| Work and development

Development and team cooperation

Does it happen to you that you receive a task and your boss does not ask about the progress or remind you of the result? Or the other way round: every now and then he calls you, gives you more details and you do not know whether you should start or wait for further instructions?

Joanna Maras
Marketing Communication & Design Specialist

Or if you are a supervisor, do you face a situation in which you want to help your employee, but he/she dismisses you and wants to act alone? Or maybe he/she keeps asking and making sure, letting you know that you are not being precise enough? Development is to blame!

If so, it is very good! The first step is already behind you – you are aware that something is not right. Such self-awareness is necessary to take action. But it’s not just about finding a solution, it’s about understanding the cause.

A team, like a cat, has many lives

We’re not necessarily talking about 9 lives. But it’s true that any team that has experienced staffing changes begins to function similarly to a brand new team. Bruce Tuckman’s diagram of the team life cycle (Figure 1) illustrates this brilliantly – a formative phase occurs each time there is a change in personnel. That is, the initial mistrust, the delineation of one’s area of expertise, and finally the lapping phase, i.e. minor conflicts, are inevitable and even desirable.

An undisturbed norming phase will lead to the implementation phase, the moment when the team becomes an almost self-organizing unit.

Figure 1
Figure 1

What employee development has to do with the team

In real life, however, personnel changes occur constantly and dynamically. Someone comes, someone leaves, someone gets promoted, someone feels burned out – some teams will have to wait longer to develop and reach their peak productivity phase.

The situation is difficult for both sides. Experienced employees, who are already more independent and know their area of activity very well, clash with someone new, who may need instruction and motivation. The supervisor, who has previously managed a mature team, is torn between treating everyone equally and being supportive of the new team member. And since it’s usually impossible to make everyone happy, eventually everyone is more or less unhappy.

Everyone in a different phase – how to live?

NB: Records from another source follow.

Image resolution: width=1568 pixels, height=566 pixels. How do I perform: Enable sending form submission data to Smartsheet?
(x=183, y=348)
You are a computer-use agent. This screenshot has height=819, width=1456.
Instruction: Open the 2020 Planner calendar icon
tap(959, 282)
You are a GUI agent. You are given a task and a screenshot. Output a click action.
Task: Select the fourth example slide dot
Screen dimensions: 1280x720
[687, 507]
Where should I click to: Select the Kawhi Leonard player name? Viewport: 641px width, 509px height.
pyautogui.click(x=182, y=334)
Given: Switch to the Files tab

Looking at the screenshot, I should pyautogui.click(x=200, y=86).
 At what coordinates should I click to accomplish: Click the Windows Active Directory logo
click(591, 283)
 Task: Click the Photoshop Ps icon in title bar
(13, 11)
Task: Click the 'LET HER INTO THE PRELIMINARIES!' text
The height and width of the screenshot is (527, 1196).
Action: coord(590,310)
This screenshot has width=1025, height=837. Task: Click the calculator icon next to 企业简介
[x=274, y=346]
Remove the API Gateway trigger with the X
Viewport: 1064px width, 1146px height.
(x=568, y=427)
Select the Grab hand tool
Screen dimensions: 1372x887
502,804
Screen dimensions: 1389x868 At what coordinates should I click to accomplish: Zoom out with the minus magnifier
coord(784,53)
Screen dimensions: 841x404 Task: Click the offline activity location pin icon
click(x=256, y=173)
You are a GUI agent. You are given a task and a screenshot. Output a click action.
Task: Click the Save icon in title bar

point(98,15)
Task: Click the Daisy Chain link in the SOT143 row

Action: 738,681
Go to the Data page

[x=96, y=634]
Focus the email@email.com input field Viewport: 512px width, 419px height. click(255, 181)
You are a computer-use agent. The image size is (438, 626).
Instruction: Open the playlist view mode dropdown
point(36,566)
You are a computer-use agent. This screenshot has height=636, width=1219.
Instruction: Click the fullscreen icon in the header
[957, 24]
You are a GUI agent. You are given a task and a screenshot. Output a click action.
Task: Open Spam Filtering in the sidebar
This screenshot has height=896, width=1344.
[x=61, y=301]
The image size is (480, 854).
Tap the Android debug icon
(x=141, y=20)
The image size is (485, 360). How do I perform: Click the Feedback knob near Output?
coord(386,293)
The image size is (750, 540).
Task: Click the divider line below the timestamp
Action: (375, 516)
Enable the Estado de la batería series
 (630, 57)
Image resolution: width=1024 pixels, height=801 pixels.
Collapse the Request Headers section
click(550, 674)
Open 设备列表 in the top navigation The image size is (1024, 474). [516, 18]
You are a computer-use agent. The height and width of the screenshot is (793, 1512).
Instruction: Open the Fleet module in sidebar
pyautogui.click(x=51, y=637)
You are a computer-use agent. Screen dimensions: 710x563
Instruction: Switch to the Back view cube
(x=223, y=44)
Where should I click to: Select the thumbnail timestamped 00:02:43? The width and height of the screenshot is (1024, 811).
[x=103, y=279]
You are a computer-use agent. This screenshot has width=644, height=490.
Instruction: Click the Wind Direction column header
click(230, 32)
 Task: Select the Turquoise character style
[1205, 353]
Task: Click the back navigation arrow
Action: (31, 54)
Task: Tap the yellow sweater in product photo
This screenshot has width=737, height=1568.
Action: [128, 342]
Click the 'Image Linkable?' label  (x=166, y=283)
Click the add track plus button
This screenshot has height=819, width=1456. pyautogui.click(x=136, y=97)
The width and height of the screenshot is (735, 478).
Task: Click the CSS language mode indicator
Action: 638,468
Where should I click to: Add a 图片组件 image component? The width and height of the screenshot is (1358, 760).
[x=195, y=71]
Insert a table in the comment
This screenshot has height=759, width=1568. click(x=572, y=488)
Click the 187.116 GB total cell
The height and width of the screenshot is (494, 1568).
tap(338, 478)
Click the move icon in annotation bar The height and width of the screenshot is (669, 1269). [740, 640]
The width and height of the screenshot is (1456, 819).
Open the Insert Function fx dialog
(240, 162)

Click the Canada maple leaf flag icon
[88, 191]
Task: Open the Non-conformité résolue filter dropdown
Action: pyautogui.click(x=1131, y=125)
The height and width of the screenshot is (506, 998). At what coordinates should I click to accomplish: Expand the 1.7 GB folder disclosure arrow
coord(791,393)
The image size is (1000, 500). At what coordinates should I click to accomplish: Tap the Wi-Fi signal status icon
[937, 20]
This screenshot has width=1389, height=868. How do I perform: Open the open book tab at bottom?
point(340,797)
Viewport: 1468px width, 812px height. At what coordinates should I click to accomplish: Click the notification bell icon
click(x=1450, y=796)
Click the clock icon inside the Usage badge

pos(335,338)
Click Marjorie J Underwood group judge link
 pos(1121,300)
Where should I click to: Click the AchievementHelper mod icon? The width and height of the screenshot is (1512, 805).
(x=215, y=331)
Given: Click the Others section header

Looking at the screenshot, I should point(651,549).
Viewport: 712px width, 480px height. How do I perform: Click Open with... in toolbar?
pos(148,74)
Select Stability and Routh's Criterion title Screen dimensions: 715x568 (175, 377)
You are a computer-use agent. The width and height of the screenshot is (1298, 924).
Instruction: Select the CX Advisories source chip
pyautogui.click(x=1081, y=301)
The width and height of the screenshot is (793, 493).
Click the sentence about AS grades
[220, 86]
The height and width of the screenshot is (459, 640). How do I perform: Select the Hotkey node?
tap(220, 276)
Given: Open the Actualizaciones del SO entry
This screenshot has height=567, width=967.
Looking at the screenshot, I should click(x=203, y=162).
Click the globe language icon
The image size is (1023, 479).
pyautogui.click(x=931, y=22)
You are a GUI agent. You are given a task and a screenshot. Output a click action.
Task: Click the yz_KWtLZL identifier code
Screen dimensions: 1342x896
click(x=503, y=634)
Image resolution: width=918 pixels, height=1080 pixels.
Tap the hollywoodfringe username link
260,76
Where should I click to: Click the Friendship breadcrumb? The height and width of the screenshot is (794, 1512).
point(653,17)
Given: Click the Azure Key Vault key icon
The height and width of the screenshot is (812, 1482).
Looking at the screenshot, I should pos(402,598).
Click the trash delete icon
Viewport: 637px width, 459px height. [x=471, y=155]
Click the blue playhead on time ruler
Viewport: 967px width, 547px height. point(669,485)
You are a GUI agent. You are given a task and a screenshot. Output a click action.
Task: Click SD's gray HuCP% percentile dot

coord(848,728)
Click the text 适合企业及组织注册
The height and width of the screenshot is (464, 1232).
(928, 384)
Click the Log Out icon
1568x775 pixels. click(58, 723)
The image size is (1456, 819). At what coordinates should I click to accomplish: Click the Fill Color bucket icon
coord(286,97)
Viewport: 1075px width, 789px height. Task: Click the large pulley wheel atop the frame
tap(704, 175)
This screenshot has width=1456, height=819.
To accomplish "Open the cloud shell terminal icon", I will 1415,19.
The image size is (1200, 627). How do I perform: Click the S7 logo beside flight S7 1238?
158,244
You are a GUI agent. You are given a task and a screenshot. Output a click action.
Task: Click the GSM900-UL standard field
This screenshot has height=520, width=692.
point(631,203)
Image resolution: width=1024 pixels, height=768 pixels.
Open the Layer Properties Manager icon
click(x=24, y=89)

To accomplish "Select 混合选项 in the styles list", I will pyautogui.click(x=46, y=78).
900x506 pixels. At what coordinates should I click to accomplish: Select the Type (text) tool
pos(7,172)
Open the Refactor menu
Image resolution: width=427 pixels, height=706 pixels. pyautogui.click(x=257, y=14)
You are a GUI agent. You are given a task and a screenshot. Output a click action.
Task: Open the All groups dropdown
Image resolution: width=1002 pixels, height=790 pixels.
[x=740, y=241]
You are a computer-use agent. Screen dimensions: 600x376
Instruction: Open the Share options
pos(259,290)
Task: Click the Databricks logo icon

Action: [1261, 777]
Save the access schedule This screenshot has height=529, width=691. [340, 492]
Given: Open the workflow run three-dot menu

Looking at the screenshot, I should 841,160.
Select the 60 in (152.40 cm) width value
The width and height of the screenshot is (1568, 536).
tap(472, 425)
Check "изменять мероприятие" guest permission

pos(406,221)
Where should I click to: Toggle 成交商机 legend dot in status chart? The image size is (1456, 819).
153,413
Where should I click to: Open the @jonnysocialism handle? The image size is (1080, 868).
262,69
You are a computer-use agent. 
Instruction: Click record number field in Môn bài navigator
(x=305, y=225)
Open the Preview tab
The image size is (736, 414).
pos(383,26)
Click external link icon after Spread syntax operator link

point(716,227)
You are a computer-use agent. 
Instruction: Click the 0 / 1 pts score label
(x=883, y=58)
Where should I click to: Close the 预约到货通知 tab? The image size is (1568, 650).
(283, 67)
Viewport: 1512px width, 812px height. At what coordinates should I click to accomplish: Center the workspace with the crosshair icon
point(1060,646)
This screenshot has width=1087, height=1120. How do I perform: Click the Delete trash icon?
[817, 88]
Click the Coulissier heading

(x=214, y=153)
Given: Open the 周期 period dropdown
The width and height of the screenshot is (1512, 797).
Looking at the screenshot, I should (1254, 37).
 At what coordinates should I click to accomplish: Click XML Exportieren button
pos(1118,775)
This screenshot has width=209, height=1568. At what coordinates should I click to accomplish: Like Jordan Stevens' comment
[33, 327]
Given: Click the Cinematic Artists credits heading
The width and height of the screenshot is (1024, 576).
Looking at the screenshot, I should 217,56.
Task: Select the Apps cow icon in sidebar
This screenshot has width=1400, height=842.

In addition to the team development phases, each of us is also in our own personal development phase as an employee. Ken Blanchard, author of many best-selling management books, has defined 4 phases that we go through in our careers (Figure 2). Not everyone, of course, always starts at phase 1, the “enthusiastic rookie” with little knowledge but making up for it with proactivity. And not everyone ends up in phase 4 as an “independent expert”. Each of us develops in an individual way. It happens that, for various reasons, we start our work from the phase of disappointment or as a “cautious practitioner”. That is, with very low motivation and a high need for support from the superior. Such a great divergence of competences, knowledge and needs, as well as the dynamics of the team itself, certainly do not facilitate effective task completion. Especially when everyone wants to take care of their comfort zone and their own development. So how to make this diverse team of people with different expectations and capabilities achieve high efficiency faster?

Figure 2
Figure 2

Hundreds of problems – one solution

Maybe in a few years, the discoveries of business psychology will allow us to find a universal recipe for the ills of teamwork. But for now, we have to be content with the simplest, yet most difficult method to apply, namely communication. There is nothing more effective than an open dialogue based on the exchange of expectations – both on the part of the supervisor, the employee, and the co-workers. Friendly atmosphere and flexibility during defining the areas of competence can do wonders. They can not only push an employee towards becoming an independent expert, but also bring the whole team closer to the final stage of development.

What is this open dialogue? What should such conversations look like? Unfortunately, there is no ready recipe for this – some of us prefer a discussion on the forum during morning meetings, and others only talk to our supervisor or the specialist who is training us. Regardless of the form of communication you choose, it is worth thinking in advance about your own stage of professional development – if I am an “enthusiastic rookie”, I do not need motivation, but only direct management, i.e. receiving tasks with detailed instructions. On the other hand, a “cautious practitioner” who already knows how to do his or her job and only needs support, either because of lack of confidence in their abilities or because of a sense of burnout, will have completely different needs.

Let’s develop together

This self-diagnosis is a very important step in professional development, and even more important for the whole team. If we look with empathy not only at ourselves, but also at our subordinates, our colleagues, and finally at our superiors, it will certainly be easier for us to understand the mechanisms that drive each of us. And the resultant of these behaviors are the effects of our work together.

Competencies should be divided not into "hard and soft skills" but into "hard and human skills".
Simon Sinek
author of such bestsellers as "Start with Why" and "Leaders Eat Last"

If you are interested in the topic of effectiveness and development in teamwork, I encourage you to reach for the books by Ken Blanchard. In the books “Legendary Customer Service” and “The One-Minute Manager” you will find a lot of inspiration to implement not only in your professional life. As Simon Sinek, author of such bestsellers as “Start with Why” and “Leaders Eat Last” says, competencies should be divided not into “hard and soft skills” but into “hard and human skills”.

And it is the human competences that we should develop continuously. Regardless of whether we are a member of a small or large team, a manager, a supervisor or a specialist, we are all people.